As a global manager with a value style of investing, Witterick knew the value of patience. “You have to be right and you have to wait it out. But the key is to be right,” she was fond of saying.
When Witterick closed her money management business she embarked on a new career: a writer of historical fiction that saw her first book, My Mother’s Secret published in 2013. The book, written, she says, as an inspiration to others, became a best-seller.
Being right and being patient were also required for that second career because soon after writing the book, Witterick and her publisher Penguin Canada Books, were sued for $6 million.
This week the Honourable Justice Keith Boswell of the Federal Court handed down his judgment and reasons. The 24-page document was sweet music to Witterick, who was also awarded costs. “We always believed that I did nothing wrong. The allegations were hurtful and untrue which was confirmed by a judge this week. But you have to be patient. The universe unfolded as it should and there was no copyright infringement,” she said Friday.
Witterick and Penguin were sued by Judy Maltz, Barbara Bird and Richie Sherman, who produced a documentary film about two people (Franciszka Halamajowa and her daughter Helena) who sheltered three Jewish families in Sokal, Poland, during the Second World War. Maltz was the granddaughter of Moshe Maltz, one of those hidden by the Polish family and whose diary helped with the documentary.
In 2011, Witterick saw the documentary, which inspired her to write the book, which she regarded as a “fictionalized version” of the Halamajowa story.
The applicants alleged that Witterick and her publisher “infringed their copyright and moral rights in the documentary,” adding that the book “impermissibly copied from their documentary.” The applicants alleged “at least” 30 similarities between the documentary and the book.
On behalf of the applicants, Jack Granatstein, a professor at Toronto’s York University filed an affidavit that, in part, focused on differences between small facts and large facts.
The respondents had a different take while acknowledging that the documentary is a dramatic work protected by copyright.
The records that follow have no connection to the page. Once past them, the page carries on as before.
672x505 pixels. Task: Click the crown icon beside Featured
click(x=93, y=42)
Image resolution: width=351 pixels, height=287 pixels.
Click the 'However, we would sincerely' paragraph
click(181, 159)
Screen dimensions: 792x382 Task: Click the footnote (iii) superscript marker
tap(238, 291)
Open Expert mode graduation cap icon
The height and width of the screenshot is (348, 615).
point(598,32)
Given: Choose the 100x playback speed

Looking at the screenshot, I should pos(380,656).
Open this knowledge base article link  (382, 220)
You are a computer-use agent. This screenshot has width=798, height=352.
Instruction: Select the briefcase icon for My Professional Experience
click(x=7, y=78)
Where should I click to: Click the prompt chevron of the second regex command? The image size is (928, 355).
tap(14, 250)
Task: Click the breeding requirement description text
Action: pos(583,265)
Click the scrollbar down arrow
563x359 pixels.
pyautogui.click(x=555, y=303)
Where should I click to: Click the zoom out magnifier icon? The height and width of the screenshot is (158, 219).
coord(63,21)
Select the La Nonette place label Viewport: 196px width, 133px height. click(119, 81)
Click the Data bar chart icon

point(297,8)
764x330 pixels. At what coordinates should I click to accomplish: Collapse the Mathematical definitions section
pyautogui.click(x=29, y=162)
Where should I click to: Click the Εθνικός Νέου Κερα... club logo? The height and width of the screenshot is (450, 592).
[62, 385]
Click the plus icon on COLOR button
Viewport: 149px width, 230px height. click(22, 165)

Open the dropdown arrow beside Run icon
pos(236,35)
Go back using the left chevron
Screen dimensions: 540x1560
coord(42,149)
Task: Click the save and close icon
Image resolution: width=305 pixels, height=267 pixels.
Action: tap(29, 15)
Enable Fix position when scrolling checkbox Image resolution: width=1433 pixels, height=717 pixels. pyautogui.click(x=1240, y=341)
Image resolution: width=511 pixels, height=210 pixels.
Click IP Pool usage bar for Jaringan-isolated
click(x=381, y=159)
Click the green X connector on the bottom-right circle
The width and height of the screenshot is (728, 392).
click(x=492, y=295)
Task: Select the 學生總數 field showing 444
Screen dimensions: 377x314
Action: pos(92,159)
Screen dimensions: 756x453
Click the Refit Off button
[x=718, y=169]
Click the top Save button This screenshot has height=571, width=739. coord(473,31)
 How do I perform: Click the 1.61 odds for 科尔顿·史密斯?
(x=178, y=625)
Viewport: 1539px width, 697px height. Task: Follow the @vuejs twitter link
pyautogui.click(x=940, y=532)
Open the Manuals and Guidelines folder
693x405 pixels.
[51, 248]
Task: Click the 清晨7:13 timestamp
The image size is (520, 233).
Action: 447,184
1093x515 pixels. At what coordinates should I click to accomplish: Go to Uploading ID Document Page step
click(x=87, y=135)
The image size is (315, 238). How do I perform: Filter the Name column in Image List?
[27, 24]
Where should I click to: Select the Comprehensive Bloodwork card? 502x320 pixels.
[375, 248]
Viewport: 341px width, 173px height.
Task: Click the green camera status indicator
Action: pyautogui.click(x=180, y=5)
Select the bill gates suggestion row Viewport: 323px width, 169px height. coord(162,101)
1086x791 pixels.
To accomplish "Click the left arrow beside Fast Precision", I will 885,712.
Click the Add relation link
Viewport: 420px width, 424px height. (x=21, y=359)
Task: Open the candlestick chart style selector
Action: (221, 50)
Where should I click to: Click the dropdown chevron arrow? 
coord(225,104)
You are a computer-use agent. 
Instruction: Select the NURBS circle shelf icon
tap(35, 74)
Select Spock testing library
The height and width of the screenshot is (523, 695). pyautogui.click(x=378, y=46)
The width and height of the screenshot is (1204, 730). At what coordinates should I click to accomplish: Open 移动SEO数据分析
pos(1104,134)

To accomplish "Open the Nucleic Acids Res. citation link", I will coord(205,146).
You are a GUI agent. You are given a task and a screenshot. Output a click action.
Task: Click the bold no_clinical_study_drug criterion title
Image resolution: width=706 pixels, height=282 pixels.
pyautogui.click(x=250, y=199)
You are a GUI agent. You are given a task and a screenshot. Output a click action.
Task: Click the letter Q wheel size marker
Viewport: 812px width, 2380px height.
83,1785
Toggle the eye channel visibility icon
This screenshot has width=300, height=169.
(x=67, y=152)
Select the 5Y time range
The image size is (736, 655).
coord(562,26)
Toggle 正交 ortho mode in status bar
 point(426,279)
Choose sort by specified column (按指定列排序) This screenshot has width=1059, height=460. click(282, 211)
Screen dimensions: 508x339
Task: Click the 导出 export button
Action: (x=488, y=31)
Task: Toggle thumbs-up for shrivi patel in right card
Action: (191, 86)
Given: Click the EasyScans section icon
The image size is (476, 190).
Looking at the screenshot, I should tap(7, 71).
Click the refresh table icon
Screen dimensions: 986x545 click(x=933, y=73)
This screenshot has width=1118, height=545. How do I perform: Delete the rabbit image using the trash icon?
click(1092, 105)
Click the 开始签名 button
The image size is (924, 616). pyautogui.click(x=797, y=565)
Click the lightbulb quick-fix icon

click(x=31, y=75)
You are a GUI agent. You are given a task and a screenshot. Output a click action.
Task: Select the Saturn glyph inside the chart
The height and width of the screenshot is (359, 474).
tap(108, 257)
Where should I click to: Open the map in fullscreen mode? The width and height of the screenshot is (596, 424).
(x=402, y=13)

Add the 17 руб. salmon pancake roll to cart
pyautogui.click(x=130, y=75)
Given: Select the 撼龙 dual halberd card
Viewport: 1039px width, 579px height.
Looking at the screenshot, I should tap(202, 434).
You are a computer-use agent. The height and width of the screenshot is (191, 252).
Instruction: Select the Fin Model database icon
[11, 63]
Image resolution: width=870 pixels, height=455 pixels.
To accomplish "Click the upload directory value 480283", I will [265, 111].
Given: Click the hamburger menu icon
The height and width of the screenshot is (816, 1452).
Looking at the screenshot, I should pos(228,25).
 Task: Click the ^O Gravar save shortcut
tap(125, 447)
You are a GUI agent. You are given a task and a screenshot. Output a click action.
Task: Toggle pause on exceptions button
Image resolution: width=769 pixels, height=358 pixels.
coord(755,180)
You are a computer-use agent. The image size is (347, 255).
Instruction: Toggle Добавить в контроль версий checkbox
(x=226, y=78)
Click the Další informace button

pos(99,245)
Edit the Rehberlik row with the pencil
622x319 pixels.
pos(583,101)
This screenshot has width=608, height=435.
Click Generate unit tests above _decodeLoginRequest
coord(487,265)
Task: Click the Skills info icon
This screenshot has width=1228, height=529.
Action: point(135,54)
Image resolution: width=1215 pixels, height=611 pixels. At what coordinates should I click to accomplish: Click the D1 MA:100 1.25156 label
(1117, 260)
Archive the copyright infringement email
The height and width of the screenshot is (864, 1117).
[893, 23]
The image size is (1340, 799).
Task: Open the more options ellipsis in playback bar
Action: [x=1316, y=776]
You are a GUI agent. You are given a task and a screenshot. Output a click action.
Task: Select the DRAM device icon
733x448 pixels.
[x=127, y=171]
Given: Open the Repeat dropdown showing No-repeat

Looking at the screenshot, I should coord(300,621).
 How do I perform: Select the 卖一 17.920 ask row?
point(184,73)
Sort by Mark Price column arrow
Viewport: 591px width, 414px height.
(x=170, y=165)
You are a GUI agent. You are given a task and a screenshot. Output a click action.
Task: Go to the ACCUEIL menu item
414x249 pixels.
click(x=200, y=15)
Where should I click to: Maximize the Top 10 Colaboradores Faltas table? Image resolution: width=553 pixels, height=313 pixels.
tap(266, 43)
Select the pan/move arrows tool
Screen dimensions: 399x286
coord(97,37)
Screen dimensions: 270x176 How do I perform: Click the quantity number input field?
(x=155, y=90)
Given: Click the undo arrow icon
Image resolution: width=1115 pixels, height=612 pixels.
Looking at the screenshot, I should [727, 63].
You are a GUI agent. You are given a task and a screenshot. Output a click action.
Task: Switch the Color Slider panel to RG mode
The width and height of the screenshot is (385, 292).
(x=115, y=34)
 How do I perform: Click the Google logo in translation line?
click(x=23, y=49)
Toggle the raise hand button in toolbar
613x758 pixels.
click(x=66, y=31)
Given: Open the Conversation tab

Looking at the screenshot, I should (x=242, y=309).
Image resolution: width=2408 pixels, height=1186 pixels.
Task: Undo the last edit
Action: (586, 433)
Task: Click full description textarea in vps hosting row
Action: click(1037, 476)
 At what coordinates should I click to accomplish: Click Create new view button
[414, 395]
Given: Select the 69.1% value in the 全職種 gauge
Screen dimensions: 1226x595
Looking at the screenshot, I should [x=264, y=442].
They asserted that the only “similarities” between the documentary and the book “are the facts.” Sara Horowitz, another York University professor filed an affidavit for the respondents.
This week Judge Boswell ruled that the applicants “have failed to establish that their copyright and moral rights in the documentary have been infringed by the Respondents.” In his ruling, Judge Boswell said, “copyright law recognizes no such difference or distinction [between small and large facts.] Facts are facts.”
Peter Jacobsen, founder of Bersenas Jacobsen Chouest Thomson Blackburn, one of the two firms that acted for Witterick and Penguin, said the judgment is an “important” decision.
“It reinforces freedom of expression and the concept that authors can use historical fact to create new works.” Jacobsen noted the book “is quite different from the film. It has a plot, fictional characters and relied on true historical facts that were taken from the documentary.” In other words, noted Jacobsen, “you can’t copyright historical fact.”
We were unable to reach the law firm that acted for the three applicants.